→ **TO BE DONE**
Copy the following data line for line, with no changes.

→ **RECORDS TO PROCESS**
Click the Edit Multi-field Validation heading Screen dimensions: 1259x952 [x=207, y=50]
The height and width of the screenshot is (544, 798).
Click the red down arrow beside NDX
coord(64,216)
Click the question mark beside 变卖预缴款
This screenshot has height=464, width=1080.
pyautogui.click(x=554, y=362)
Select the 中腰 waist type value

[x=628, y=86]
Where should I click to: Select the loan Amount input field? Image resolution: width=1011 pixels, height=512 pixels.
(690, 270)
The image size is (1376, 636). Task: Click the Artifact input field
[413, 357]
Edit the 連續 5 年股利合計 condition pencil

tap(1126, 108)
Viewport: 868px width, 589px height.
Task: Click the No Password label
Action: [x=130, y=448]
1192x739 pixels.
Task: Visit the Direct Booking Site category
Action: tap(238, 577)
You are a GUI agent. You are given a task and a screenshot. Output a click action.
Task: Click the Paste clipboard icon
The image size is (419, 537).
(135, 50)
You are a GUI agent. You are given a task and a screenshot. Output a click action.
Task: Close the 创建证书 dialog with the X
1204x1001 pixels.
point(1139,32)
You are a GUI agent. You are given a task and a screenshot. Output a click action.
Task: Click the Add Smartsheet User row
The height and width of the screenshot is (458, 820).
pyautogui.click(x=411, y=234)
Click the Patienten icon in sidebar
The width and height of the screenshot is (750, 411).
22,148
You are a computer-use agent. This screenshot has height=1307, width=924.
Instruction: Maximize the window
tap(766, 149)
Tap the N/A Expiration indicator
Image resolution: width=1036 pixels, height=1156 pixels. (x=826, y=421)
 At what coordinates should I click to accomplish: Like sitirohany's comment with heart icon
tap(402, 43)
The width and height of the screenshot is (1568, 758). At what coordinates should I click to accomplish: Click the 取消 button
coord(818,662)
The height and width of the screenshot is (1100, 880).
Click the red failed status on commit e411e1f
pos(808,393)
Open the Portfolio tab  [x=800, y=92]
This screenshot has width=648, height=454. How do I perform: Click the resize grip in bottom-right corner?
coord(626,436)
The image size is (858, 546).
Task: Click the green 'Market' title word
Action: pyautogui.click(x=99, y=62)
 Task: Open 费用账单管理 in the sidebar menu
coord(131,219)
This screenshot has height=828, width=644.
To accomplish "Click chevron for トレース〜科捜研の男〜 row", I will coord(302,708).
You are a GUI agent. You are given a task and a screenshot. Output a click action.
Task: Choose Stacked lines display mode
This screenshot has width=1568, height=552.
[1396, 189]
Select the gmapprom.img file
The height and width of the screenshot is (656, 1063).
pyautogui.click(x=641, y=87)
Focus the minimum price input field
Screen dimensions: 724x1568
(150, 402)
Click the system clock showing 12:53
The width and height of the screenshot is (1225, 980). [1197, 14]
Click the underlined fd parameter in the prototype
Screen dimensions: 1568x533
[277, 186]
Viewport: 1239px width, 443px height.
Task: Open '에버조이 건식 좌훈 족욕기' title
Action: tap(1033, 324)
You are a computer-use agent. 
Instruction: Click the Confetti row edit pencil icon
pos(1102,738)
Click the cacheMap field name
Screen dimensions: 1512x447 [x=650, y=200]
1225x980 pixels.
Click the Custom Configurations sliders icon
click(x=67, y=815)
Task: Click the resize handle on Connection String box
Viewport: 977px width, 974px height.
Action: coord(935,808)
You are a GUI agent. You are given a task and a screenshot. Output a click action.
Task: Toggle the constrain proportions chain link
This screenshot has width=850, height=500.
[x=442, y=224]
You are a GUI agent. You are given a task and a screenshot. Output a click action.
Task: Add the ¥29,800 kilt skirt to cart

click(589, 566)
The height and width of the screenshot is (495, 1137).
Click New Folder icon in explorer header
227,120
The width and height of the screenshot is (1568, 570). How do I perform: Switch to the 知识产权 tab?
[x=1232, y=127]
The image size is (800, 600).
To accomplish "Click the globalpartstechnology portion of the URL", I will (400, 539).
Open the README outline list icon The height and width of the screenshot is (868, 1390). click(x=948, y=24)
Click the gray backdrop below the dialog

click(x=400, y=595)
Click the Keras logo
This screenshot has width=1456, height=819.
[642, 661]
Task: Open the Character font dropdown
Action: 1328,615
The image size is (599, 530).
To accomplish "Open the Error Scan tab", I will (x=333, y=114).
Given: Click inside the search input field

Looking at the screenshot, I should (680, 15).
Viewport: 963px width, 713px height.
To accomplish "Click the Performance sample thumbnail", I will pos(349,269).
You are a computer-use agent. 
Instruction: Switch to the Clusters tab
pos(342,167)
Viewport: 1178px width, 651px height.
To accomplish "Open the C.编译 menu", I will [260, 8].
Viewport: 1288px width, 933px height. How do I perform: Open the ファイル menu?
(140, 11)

→ **REPLY**
Click the Edit Multi-field Validation heading Screen dimensions: 1259x952 [x=207, y=50]
The height and width of the screenshot is (544, 798).
Click the red down arrow beside NDX
coord(64,216)
Click the question mark beside 变卖预缴款
This screenshot has height=464, width=1080.
pyautogui.click(x=554, y=362)
Select the 中腰 waist type value

[x=628, y=86]
Where should I click to: Select the loan Amount input field? Image resolution: width=1011 pixels, height=512 pixels.
(690, 270)
The image size is (1376, 636). Task: Click the Artifact input field
[413, 357]
Edit the 連續 5 年股利合計 condition pencil

tap(1126, 108)
Viewport: 868px width, 589px height.
Task: Click the No Password label
Action: [x=130, y=448]
1192x739 pixels.
Task: Visit the Direct Booking Site category
Action: tap(238, 577)
You are a GUI agent. You are given a task and a screenshot. Output a click action.
Task: Click the Paste clipboard icon
The image size is (419, 537).
(135, 50)
You are a GUI agent. You are given a task and a screenshot. Output a click action.
Task: Close the 创建证书 dialog with the X
1204x1001 pixels.
point(1139,32)
You are a GUI agent. You are given a task and a screenshot. Output a click action.
Task: Click the Add Smartsheet User row
The height and width of the screenshot is (458, 820).
pyautogui.click(x=411, y=234)
Click the Patienten icon in sidebar
The width and height of the screenshot is (750, 411).
22,148
You are a computer-use agent. This screenshot has height=1307, width=924.
Instruction: Maximize the window
tap(766, 149)
Tap the N/A Expiration indicator
Image resolution: width=1036 pixels, height=1156 pixels. (x=826, y=421)
 At what coordinates should I click to accomplish: Like sitirohany's comment with heart icon
tap(402, 43)
The width and height of the screenshot is (1568, 758). At what coordinates should I click to accomplish: Click the 取消 button
coord(818,662)
The height and width of the screenshot is (1100, 880).
Click the red failed status on commit e411e1f
pos(808,393)
Open the Portfolio tab  [x=800, y=92]
This screenshot has width=648, height=454. How do I perform: Click the resize grip in bottom-right corner?
coord(626,436)
The image size is (858, 546).
Task: Click the green 'Market' title word
Action: pyautogui.click(x=99, y=62)
 Task: Open 费用账单管理 in the sidebar menu
coord(131,219)
This screenshot has height=828, width=644.
To accomplish "Click chevron for トレース〜科捜研の男〜 row", I will coord(302,708).
You are a GUI agent. You are given a task and a screenshot. Output a click action.
Task: Choose Stacked lines display mode
This screenshot has width=1568, height=552.
[1396, 189]
Select the gmapprom.img file
The height and width of the screenshot is (656, 1063).
pyautogui.click(x=641, y=87)
Focus the minimum price input field
Screen dimensions: 724x1568
(150, 402)
Click the system clock showing 12:53
The width and height of the screenshot is (1225, 980). [1197, 14]
Click the underlined fd parameter in the prototype
Screen dimensions: 1568x533
[277, 186]
Viewport: 1239px width, 443px height.
Task: Open '에버조이 건식 좌훈 족욕기' title
Action: tap(1033, 324)
You are a computer-use agent. 
Instruction: Click the Confetti row edit pencil icon
pos(1102,738)
Click the cacheMap field name
Screen dimensions: 1512x447 [x=650, y=200]
1225x980 pixels.
Click the Custom Configurations sliders icon
click(x=67, y=815)
Task: Click the resize handle on Connection String box
Viewport: 977px width, 974px height.
Action: coord(935,808)
You are a GUI agent. You are given a task and a screenshot. Output a click action.
Task: Toggle the constrain proportions chain link
This screenshot has width=850, height=500.
[x=442, y=224]
You are a GUI agent. You are given a task and a screenshot. Output a click action.
Task: Add the ¥29,800 kilt skirt to cart

click(589, 566)
The height and width of the screenshot is (495, 1137).
Click New Folder icon in explorer header
227,120
The width and height of the screenshot is (1568, 570). How do I perform: Switch to the 知识产权 tab?
[x=1232, y=127]
The image size is (800, 600).
To accomplish "Click the globalpartstechnology portion of the URL", I will (400, 539).
Open the README outline list icon The height and width of the screenshot is (868, 1390). click(x=948, y=24)
Click the gray backdrop below the dialog

click(x=400, y=595)
Click the Keras logo
This screenshot has width=1456, height=819.
[642, 661]
Task: Open the Character font dropdown
Action: 1328,615
The image size is (599, 530).
To accomplish "Open the Error Scan tab", I will (x=333, y=114).
Given: Click inside the search input field

Looking at the screenshot, I should (680, 15).
Viewport: 963px width, 713px height.
To accomplish "Click the Performance sample thumbnail", I will pos(349,269).
You are a computer-use agent. 
Instruction: Switch to the Clusters tab
pos(342,167)
Viewport: 1178px width, 651px height.
To accomplish "Open the C.编译 menu", I will [260, 8].
Viewport: 1288px width, 933px height. How do I perform: Open the ファイル menu?
(140, 11)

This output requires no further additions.